- Required task -
Reproduce the lines of the material from the line containing "The image size is (722, 367)." through the line containing "0 : 3 score", both included, and nothing else.

- Data rows -
________

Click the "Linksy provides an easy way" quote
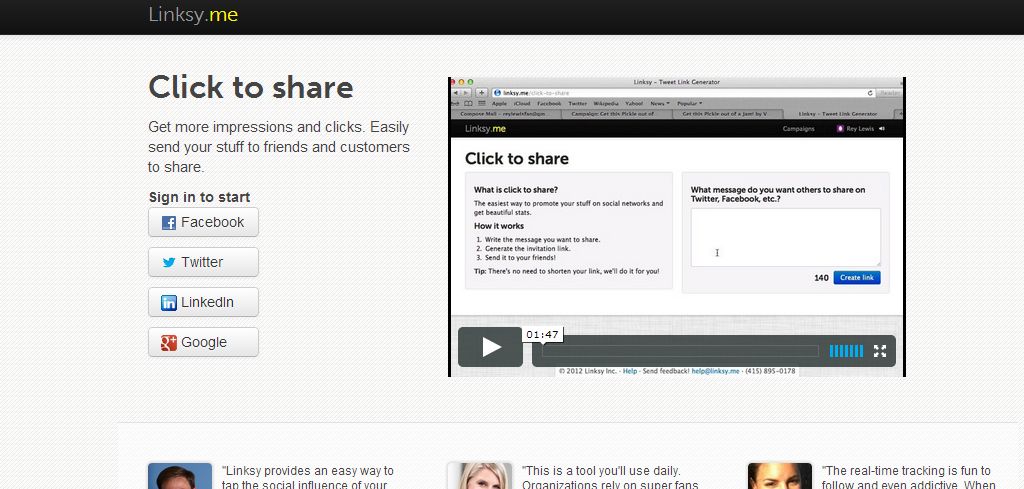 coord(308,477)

________

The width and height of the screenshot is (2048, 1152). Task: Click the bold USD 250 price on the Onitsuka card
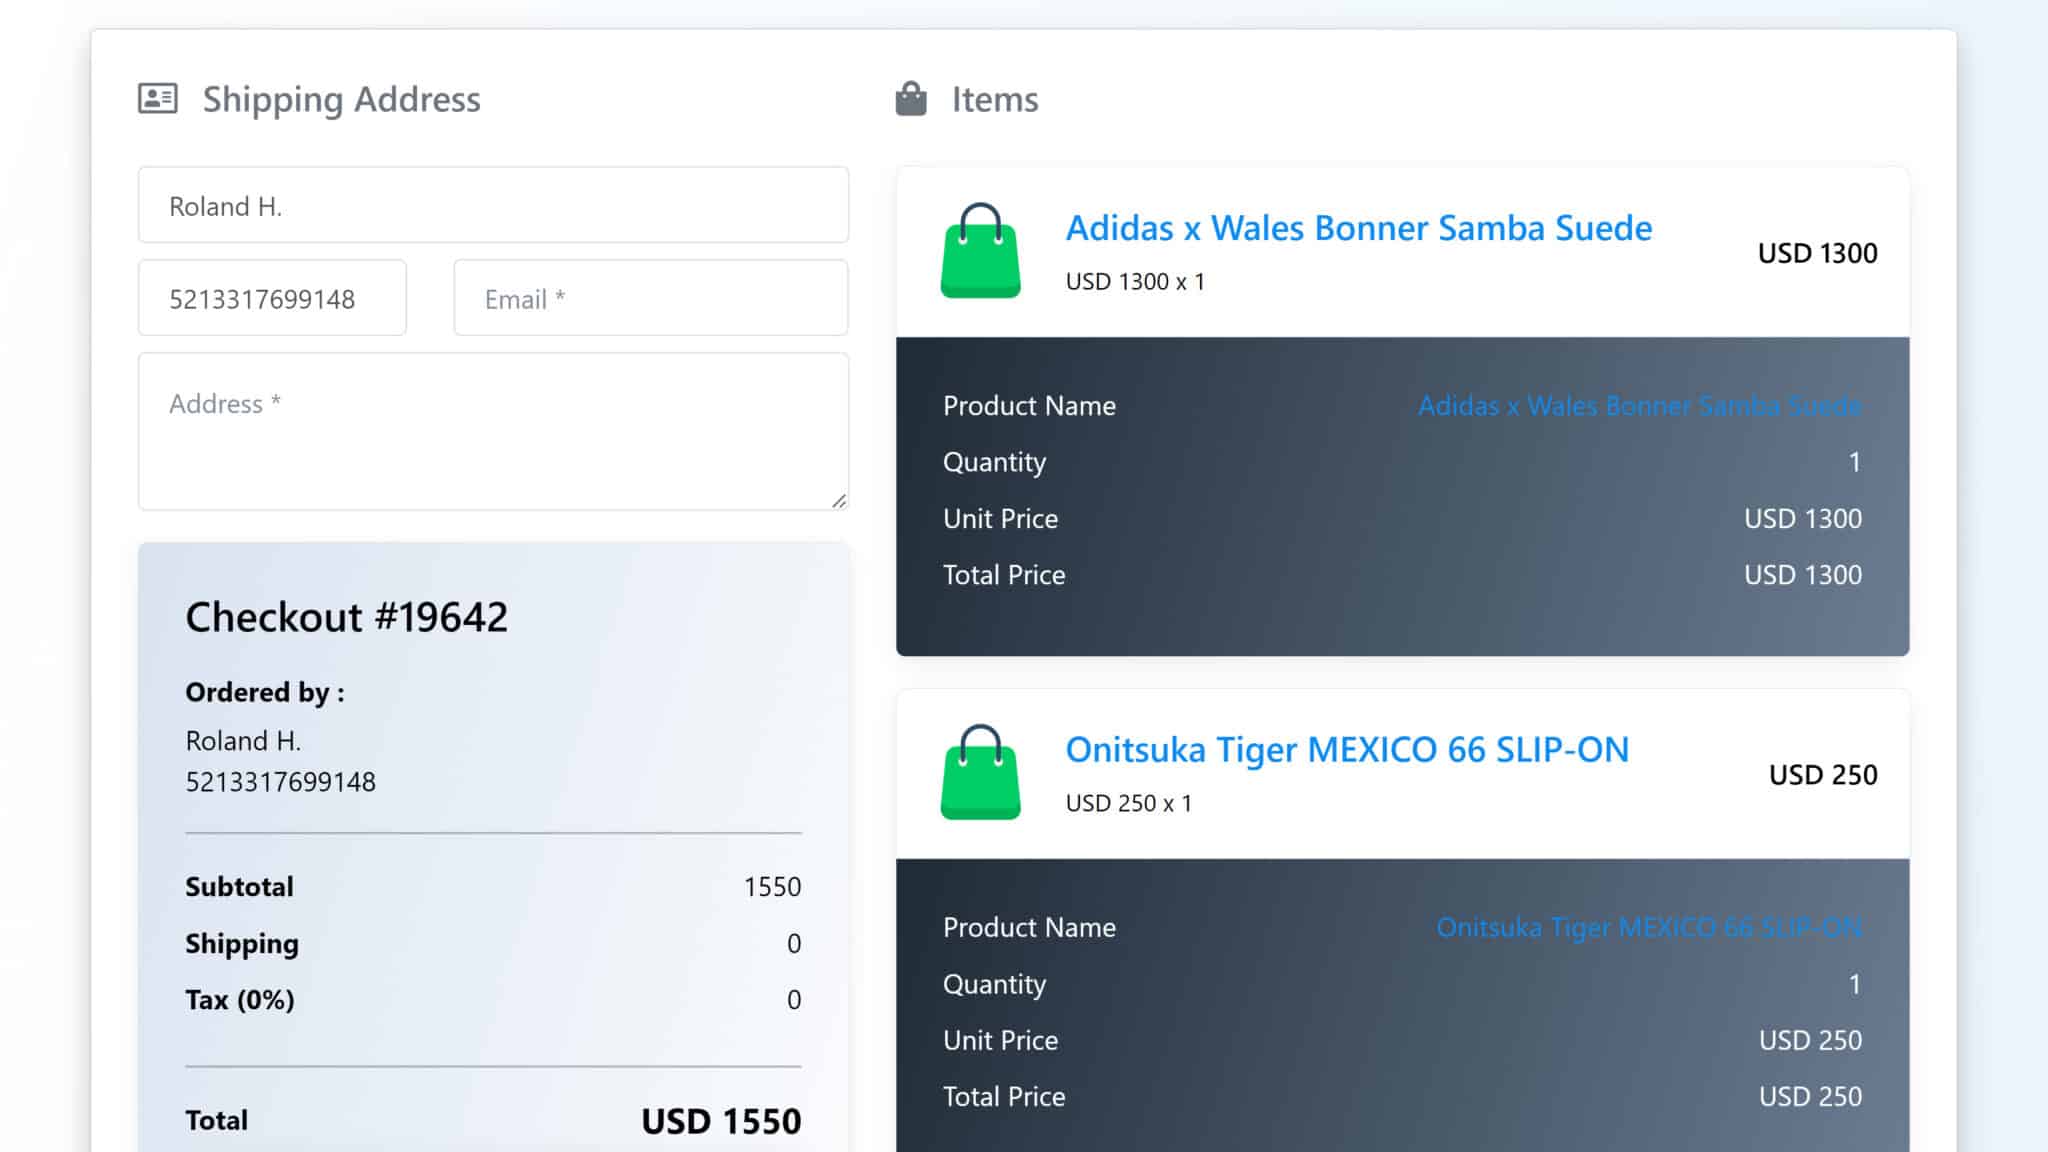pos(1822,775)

________

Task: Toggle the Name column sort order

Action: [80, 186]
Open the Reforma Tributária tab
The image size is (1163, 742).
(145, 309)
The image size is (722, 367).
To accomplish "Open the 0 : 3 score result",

________

- Solved exercise -
The image size is (722, 367).
To accomplish "Open the 0 : 3 score result",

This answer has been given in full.